What does cycling mean to you?
Cycling is a form of freedom. Freedom means many things to me. It means to be myself the way I am and live freely, without borders, restrictions, and obstacles, to enjoy life, to be safe, and to be able to fulfill my passions. Cycling, to me, is a way to connect with nature and escape the stresses of everyday life. As a Palestinian experiencing limited movement, driving through checkpoints and being stuck for hours can be time and energy consuming, exhausting, and very frustrating. Through cycling, I overcome these limitations and feel free, clear my mind, restore my energy, connect with nature, and explore new places, especially those I would have discovered on my own.
What was your best ride ever? (what made it so?)

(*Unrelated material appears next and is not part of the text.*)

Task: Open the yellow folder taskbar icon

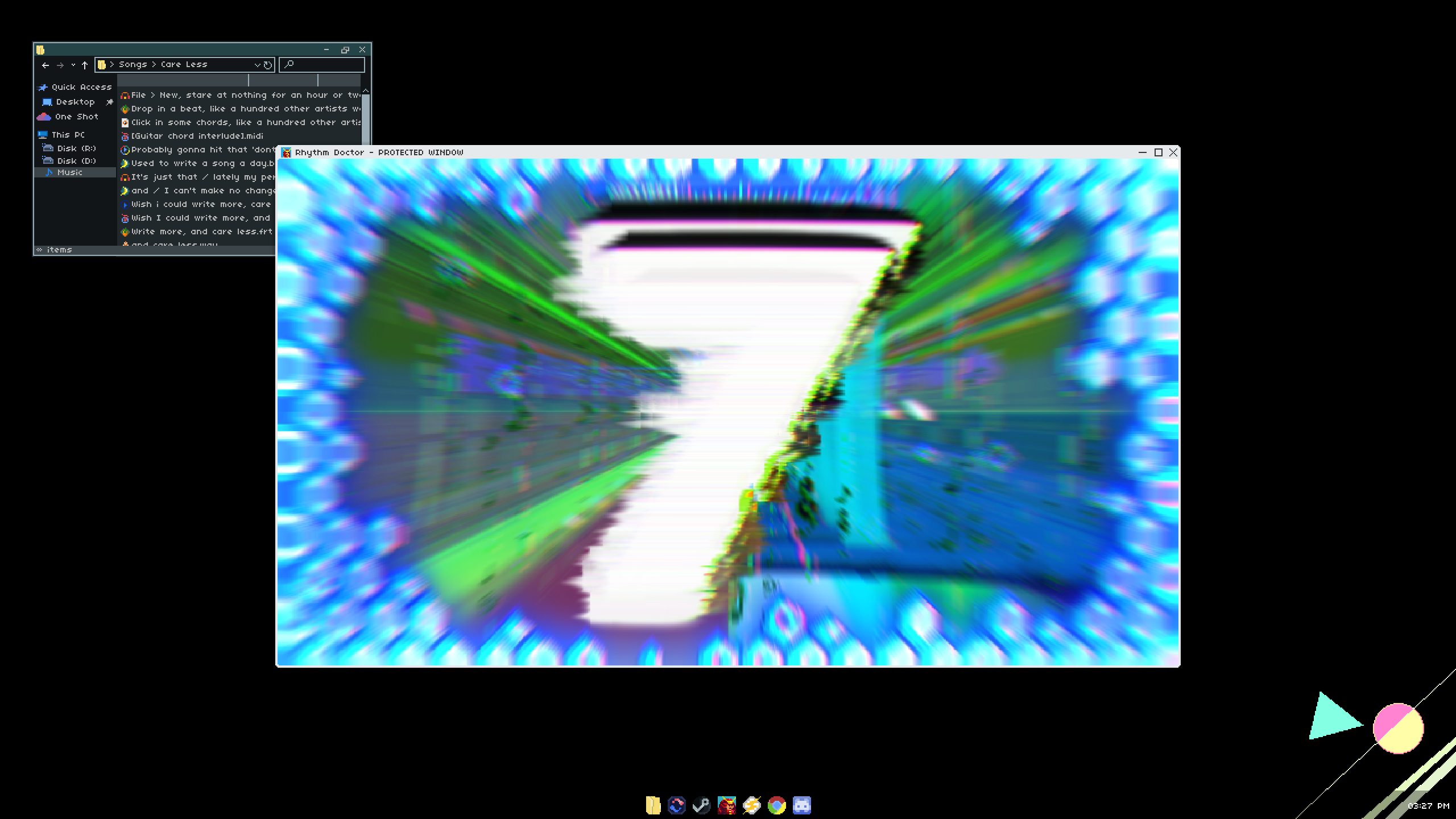Action: [653, 805]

My best ride has to be the Sugar Trail' Darb Al Sukkar' in Jericho, Palestine. It's one of the most special mountain biking trails in Palestine and the region. I have ridden my bike in it with several groups and across different seasons, and I still enjoy going there every time. The location, uniqueness of the place, and typology add to it, making it a magical place for me. As a mountain biker, riding there feels like an exciting amusement ride.

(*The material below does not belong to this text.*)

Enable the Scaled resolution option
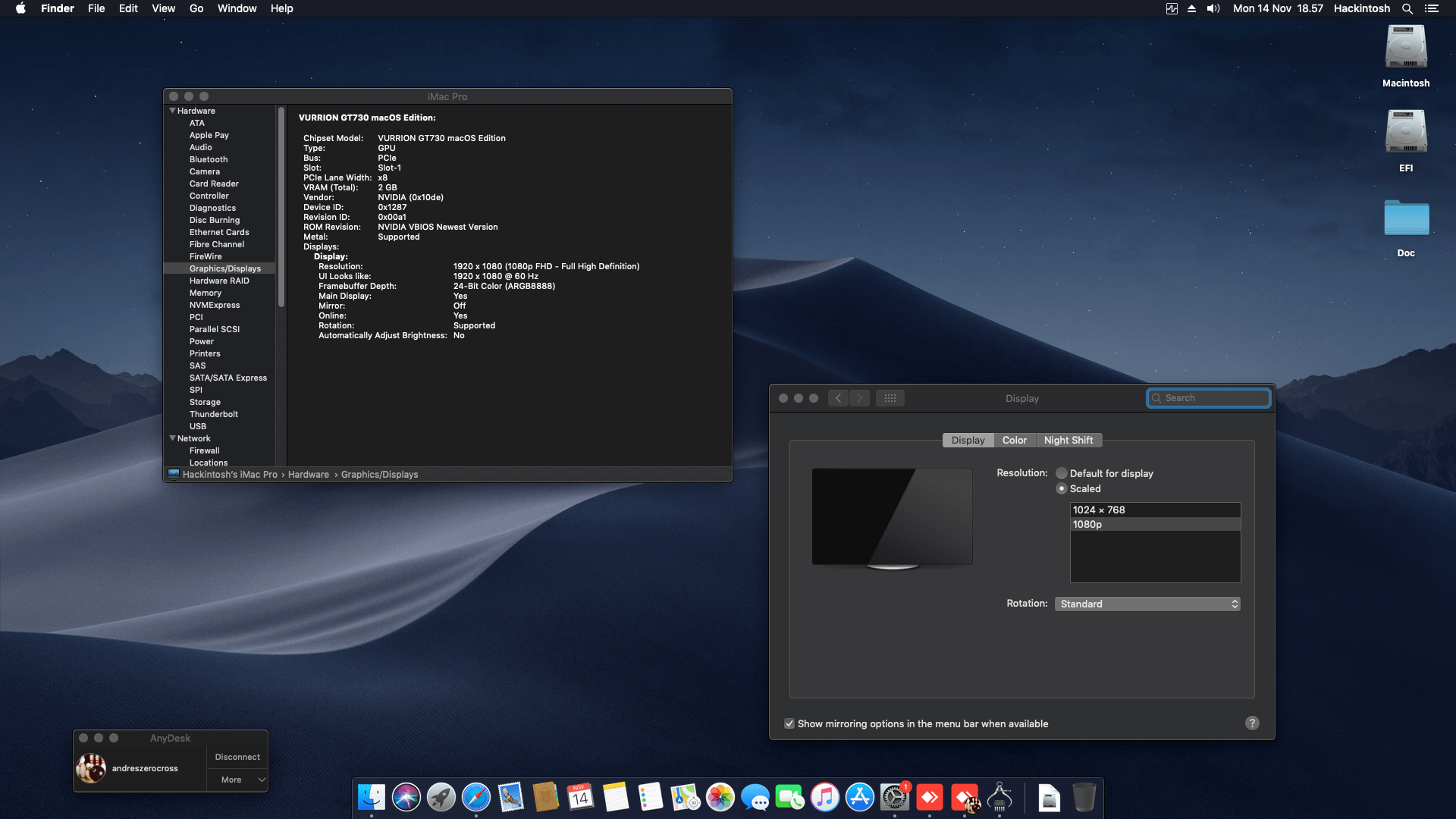1456x819 pixels. click(1062, 488)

Although I have ridden in Morzine, France, and other exciting places with extraordinary views, this ride remains my best, as once there, one can see the camels, sunrises, and golden desert sands. It is also the route that allowed me to enter the mountain biking world and become an experienced rider.
What can you tell us about being a female cyclist in Palestine?

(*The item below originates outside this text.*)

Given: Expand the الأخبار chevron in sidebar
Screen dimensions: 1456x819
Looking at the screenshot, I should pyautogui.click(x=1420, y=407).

Being a Palestinian women cyclist, especially a mountain biker, comes with unique challenges. Cycling is still considered male-dominated, and many people view it as inappropriate for women. I sometimes face criticism and judgment from people from my society and others. Enduro remains less known than regular biking, and since it is regular biking, it's a less known sport, so people are more likely to dislike or criticize it, more so if a woman is into it.
At the same time, I receive much support and encouragement from family, friends, and even people I don't know in my country, other Arab countries, and worldwide who believe in breaking down gender barriers. Many people got interested in cycling because of me, especially women, and their passion has encouraged me to strive to create an opportunity for more women in Palestine to join this sport. I am committed to the long-term vision of empowering women and the young generation to build confidence and overcome barriers through mountain biking. I never allow existing challenges to stop me. On the contrary, I use them to ignite more power and persistence to continue breaking up stigmas, wherever they are, and any hurdles.
What do you need as a cyclist in Palestine? Would you happen to have any advice on how to get there?
I have a dream to spread my passion and influence others, and enlarge the mountain biking community in Jerusalem and Palestine as a whole, mainly among young women. I hope through this sport to raise awareness about Palestine and the beauty of its historical and natural places and to encourage healthy lifestyles that will enhance my society's physical and mental well-being, mainly among young women, who usually do not enjoy this kind of sport or others. I am currently collaborating with like-minded people and interested bikers who wish to engage in cycling and Enduro to organize ongoing trips and rides. I hope to be able to maintain this initiative.